Bilingual Conversations

When I first moved to Montréal almost four years ago one of the things I noticed right away at work was how people whould speak french and english in the same conversation, even the same phrase. An english speaker would ask a question in english to a french speaker who would answer in french, sometimes they would then both switch to the same, a natural way of doing things.

Since then I’ve made friends with whom I always speak english, some of them are perfectly bilingual so we could just as well speak french. With other friends it’s the opposite, they also speak both languages but for some reason we always speak french and it even feels weird, “unnatural” to speak english with them. I dont know how that happens, might have to do with what we first started speaking when we first met.

At a YULBlog meeting a couple of months ago there was a french (as in France) guy who lives in New York and is completely fluent in both languages but he was impressed in Montréal to see people speaking in the way I was mentioning before, he said that he finds it difficult to switch, to him they are two different ways of talking and he needs to concentrate to go from one to the next. Coming to one of our meetings was definitly a good example for him, it’s a constant switch between the two, perfect french, perfect english, anglo accented french, franco accented english, un mot en français, quatre mots en anglais, 3 autres en français, etc.

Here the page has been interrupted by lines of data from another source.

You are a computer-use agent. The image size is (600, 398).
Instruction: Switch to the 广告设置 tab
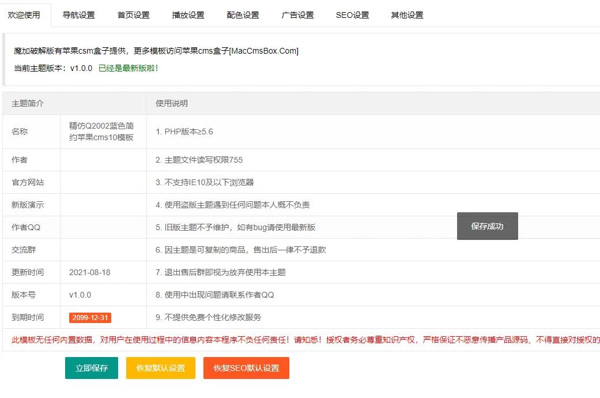[298, 14]
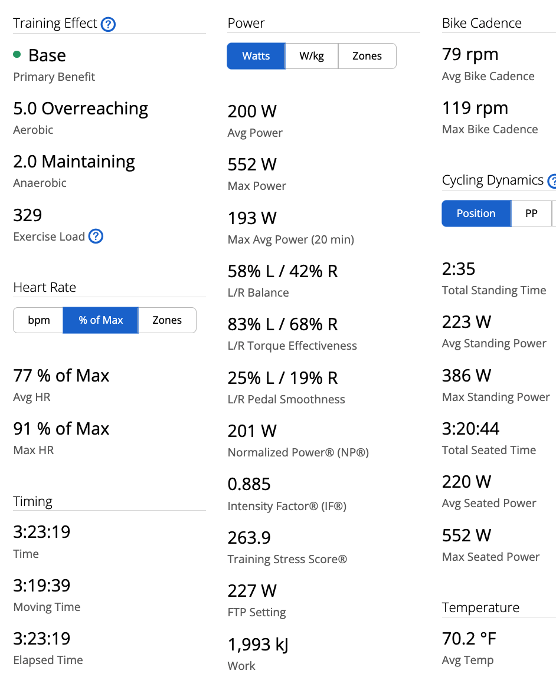Click the Temperature section heading

click(x=480, y=607)
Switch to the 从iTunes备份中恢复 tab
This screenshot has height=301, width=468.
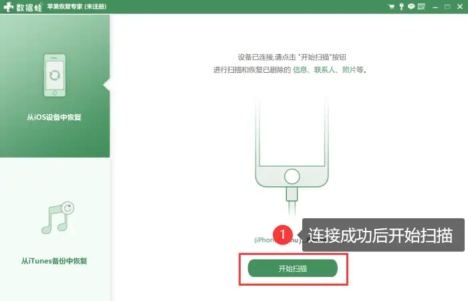coord(55,230)
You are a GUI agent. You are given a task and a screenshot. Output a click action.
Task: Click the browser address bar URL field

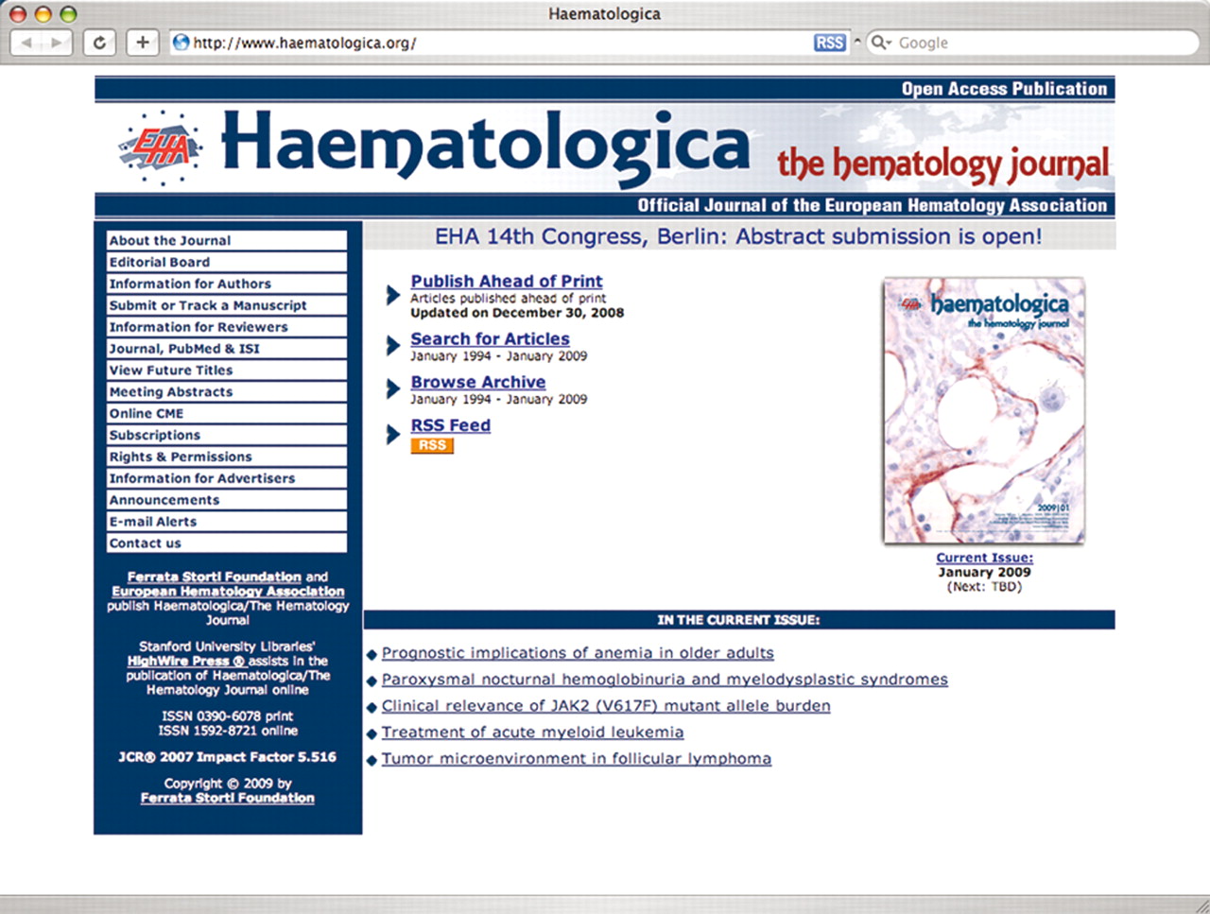click(x=492, y=43)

Parties are also a good example, as groups change, as people come in and out, sometimes even as they drink more, the language spoken by each group changes back and forth, except for technical talk which seems to be english more often than not I’ve never payed attention to which kind of subject lends itself to one over the other, maybe I’ll start paying attention to that.

Sometimes I’ll talk french all day and then find myself thinking in english while other times (for example when travelling) I’ll be speaking english all day and think in french. Dont know why. Again, doesnt seem to be any specific pattern.

All of this to say that I’ll be spending some time reading through the load of comments already written on another popular kottke post where he asks a few interesting questions about the subject of “code switching”, might be fun to see the various theories and stories about how/why it happens.

3 Comments

steph September 15, 2003

I don’t think there has to be a necessary reason why; it’s just that your mind has created a system whereby it uses whichever language is more efficient for the moment or to express the idea.

It’s like how I never swear in Chinese; if I have to swear in non-English, I’d probably end up somewhere either in Malay or Hokkien.

In ’15’, a movie I saw at the Film Fest recently, the boys were using both a Malay word and a Mandarin phrase within the same conversation (maybe something like 30 seconds apart), to denote ‘skipping school’ – this happens in real life :) It’s the case of which ever word comes to mind first – it’s our society which defines the ‘barrier’ for languages, not our brains. ;)

Martine September 15, 2003

When I lived in California and hung out with other québécois, it was interesting to see when we would switch to English or French, depending on what we were talking about. I think different experiences were described in different languages. Anything having to do with families, for example, was most likely discussed in French, because we all grew up in Québec. Work was often talked about in English. It’s a fascinating process, once that deserves to be studied in more depth.

Nika September 25, 2003

I love it. Not only are we bilingual but we can speak Franglais…or Frenglish…
It’s a phenomena that is quite particular to our province. Something I noticed when I first moved here when I was 11, but also something I felt quite at home with since I grew up speaking French at home in the US.
I work in a French agency where we produce mostly French ads, I work closely with French copywriters that have practically taken oaths to protect the French language, yet when I feel that I’m not expressing myself accurately in French I can flip to English without anyone missing a beat!
Oddly enough, when I’m wheelin’ and dealin’ with folks from TO, I often catch myself giving them ad lingo in French which, I soon realize, does not compute in their uni-lingual heads.